▶ [What the exercise asks]:
Each line of the material below is to be given again exactly.

* * *

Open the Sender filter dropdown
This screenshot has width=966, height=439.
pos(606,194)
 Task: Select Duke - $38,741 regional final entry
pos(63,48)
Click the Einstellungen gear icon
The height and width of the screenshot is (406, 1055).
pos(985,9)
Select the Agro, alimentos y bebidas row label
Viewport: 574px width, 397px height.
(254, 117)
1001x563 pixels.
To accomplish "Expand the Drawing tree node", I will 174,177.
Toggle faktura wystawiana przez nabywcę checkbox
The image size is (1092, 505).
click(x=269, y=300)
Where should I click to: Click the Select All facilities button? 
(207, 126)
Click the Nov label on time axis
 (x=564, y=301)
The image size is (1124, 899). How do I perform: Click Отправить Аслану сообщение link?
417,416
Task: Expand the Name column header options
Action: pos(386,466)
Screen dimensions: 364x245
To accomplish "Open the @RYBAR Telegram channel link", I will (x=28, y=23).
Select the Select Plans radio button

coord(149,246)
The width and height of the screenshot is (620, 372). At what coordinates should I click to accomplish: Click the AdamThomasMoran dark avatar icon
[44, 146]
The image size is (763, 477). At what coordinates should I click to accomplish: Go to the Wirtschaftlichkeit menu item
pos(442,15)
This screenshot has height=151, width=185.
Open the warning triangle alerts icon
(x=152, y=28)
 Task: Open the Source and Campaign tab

* * *

▶ [Answer for this exercise]:
Open the Sender filter dropdown
This screenshot has width=966, height=439.
pos(606,194)
 Task: Select Duke - $38,741 regional final entry
pos(63,48)
Click the Einstellungen gear icon
The height and width of the screenshot is (406, 1055).
pos(985,9)
Select the Agro, alimentos y bebidas row label
Viewport: 574px width, 397px height.
(254, 117)
1001x563 pixels.
To accomplish "Expand the Drawing tree node", I will 174,177.
Toggle faktura wystawiana przez nabywcę checkbox
The image size is (1092, 505).
click(x=269, y=300)
Where should I click to: Click the Select All facilities button? 
(207, 126)
Click the Nov label on time axis
 (x=564, y=301)
The image size is (1124, 899). How do I perform: Click Отправить Аслану сообщение link?
417,416
Task: Expand the Name column header options
Action: pos(386,466)
Screen dimensions: 364x245
To accomplish "Open the @RYBAR Telegram channel link", I will (x=28, y=23).
Select the Select Plans radio button

coord(149,246)
The width and height of the screenshot is (620, 372). At what coordinates should I click to accomplish: Click the AdamThomasMoran dark avatar icon
[44, 146]
The image size is (763, 477). At what coordinates should I click to accomplish: Go to the Wirtschaftlichkeit menu item
pos(442,15)
This screenshot has height=151, width=185.
Open the warning triangle alerts icon
(x=152, y=28)
 Task: Open the Source and Campaign tab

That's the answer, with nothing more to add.